La prima volta la rete si rompe, immagine degli scismi che divideranno la Chiesa: qui invece, nella pace suprema di cui gioiranno i santi, non c’è posto per gli scismi, e perciò l’evangelista afferma: «E benché i pesci fossero tanti» - cioè grandi e molto numerosi - «la rete non si strappò». Egli sembra proprio alludere alla prima pesca, quando la rete si ruppe, per sottolineare con tale paragone la superiorità di questa pesca nella quale solo i buoni vengono raccolti.



Vangelo Gv 21, 1-19 [Forma Breve Gv 21, 1-14]
Viene Gesù, prende il pane e lo dà loro, così pure il pesce.

Dal vangelo secondo Giovanni
[ In quel tempo, Gesù si manifestò di nuovo ai discepoli sul mare di Tiberìade. E si manifestò così: si trovavano insieme Simon Pietro, Tommaso detto Dìdimo, Natanaèle di Cana di Galilea, i figli di Zebedèo e altri due discepoli. Disse loro Simon Pietro: «Io vado a pescare». Gli dissero: «Veniamo anche noi con te». Allora uscirono e salirono sulla barca; ma quella notte non presero nulla.
Quando già era l’alba, Gesù stette sulla riva, ma i discepoli non si erano accorti che era Gesù. Gesù disse loro: «Figlioli, non avete nulla da mangiare?». Gli risposero: «No». Allora egli disse loro: «Gettate la rete dalla parte destra della barca e troverete». La gettarono e non riuscivano più a tirarla su per la grande quantità di pesci. Allora quel discepolo che Gesù amava disse a Pietro: «È il Signore!». Simon Pietro, appena udì che era il Signore, si strinse la veste attorno ai fianchi, perché era svestito, e si gettò in mare. Gli altri discepoli invece vennero con la barca, trascinando la rete piena di pesci: non erano infatti lontani da terra se non un centinaio di metri.
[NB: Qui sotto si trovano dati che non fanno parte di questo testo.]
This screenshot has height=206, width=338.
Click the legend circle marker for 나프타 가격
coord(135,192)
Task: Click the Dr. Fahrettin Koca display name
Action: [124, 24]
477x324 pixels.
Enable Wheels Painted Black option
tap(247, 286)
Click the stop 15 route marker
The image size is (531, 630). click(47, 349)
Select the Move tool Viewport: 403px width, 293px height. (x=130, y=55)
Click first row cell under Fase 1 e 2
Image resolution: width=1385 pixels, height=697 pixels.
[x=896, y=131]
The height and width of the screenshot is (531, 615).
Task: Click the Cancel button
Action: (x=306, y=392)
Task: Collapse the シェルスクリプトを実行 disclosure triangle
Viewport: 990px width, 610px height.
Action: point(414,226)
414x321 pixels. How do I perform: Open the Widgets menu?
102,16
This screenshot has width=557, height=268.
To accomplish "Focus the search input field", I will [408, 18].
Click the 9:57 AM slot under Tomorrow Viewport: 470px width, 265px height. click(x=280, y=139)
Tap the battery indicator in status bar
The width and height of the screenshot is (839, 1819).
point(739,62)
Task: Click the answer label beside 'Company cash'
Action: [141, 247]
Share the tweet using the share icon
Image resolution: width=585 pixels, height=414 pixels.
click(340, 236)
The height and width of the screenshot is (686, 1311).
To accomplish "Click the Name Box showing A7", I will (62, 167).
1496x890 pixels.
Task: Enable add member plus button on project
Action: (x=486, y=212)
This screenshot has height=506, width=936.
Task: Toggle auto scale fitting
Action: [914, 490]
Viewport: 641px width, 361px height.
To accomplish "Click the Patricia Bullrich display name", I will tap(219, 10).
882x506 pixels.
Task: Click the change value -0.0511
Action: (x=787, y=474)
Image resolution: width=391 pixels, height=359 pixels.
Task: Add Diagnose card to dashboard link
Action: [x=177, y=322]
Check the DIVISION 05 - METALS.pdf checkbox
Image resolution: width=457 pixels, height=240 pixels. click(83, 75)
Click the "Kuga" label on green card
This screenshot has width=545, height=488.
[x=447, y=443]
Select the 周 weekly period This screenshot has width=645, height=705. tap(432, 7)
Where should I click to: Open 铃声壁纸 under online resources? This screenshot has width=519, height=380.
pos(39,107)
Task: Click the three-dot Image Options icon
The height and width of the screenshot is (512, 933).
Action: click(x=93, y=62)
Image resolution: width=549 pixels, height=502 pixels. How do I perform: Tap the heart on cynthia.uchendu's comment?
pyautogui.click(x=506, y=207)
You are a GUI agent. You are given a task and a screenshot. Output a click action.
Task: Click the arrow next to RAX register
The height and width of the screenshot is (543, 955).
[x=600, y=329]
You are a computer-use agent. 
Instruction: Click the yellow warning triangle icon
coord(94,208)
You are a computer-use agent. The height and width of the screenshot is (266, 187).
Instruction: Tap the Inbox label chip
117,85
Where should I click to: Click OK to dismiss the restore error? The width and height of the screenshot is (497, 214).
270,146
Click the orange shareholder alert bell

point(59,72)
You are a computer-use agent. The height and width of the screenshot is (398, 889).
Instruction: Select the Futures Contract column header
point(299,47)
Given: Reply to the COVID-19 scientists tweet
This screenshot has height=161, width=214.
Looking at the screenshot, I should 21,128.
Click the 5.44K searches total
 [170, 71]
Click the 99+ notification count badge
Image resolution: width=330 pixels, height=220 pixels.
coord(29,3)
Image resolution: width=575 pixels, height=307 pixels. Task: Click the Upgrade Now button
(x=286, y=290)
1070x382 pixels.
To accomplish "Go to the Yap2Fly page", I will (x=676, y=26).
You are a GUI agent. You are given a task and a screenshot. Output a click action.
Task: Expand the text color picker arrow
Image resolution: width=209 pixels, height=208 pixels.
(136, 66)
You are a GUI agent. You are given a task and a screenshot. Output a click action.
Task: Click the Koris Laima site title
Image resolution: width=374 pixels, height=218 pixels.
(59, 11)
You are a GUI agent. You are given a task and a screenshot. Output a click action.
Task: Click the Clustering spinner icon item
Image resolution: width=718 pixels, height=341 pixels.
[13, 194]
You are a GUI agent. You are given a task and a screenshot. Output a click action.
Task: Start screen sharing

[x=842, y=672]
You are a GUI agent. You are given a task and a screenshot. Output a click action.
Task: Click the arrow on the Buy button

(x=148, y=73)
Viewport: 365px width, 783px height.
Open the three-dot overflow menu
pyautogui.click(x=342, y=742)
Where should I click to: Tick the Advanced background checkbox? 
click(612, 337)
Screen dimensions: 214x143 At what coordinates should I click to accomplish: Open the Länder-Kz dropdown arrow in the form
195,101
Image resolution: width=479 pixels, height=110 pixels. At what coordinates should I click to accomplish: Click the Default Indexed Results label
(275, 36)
Appena scesi a terra, videro un fuoco di brace con del pesce sopra, e del pane. Disse loro Gesù: «Portate un po’ del pesce che avete preso ora». Allora Simon Pietro salì nella barca e trasse a terra la rete piena di centocinquantatré grossi pesci. E benché fossero tanti, la rete non si squarciò. Gesù disse loro: «Venite a mangiare». E nessuno dei discepoli osava domandargli: «Chi sei?», perché sapevano bene che era il Signore. Gesù si avvicinò, prese il pane e lo diede loro, e così pure il pesce. Era la terza volta che Gesù si manifestava ai discepoli, dopo essere risorto dai morti. ]
Quand’ebbero mangiato, Gesù disse a Simon Pietro: «Simone, figlio di Giovanni, mi ami più di costoro?». Gli rispose: «Certo, Signore, tu lo sai che ti voglio bene». Gli disse: «Pasci i miei agnelli». Gli disse di nuovo, per la seconda volta: «Simone, figlio di Giovanni, mi ami?». Gli rispose: «Certo, Signore, tu lo sai che ti voglio bene». Gli disse: «Pascola le mie pecore». Gli disse per la terza volta: «Simone, figlio di Giovanni, mi vuoi bene?». Pietro rimase addolorato che per la terza volta gli domandasse: «Mi vuoi bene?», e gli disse: «Signore, tu conosci tutto; tu sai che ti voglio bene». Gli rispose Gesù: «Pasci le mie pecore. In verità, in verità io ti dico: quando eri più giovane ti vestivi da solo e andavi dove volevi; ma quando sarai vecchio tenderai le tue mani, e un altro ti vestirà e ti porterà dove tu non vuoi». Questo disse per indicare con quale morte egli avrebbe glorificato Dio. E, detto questo, aggiunse: «Seguimi».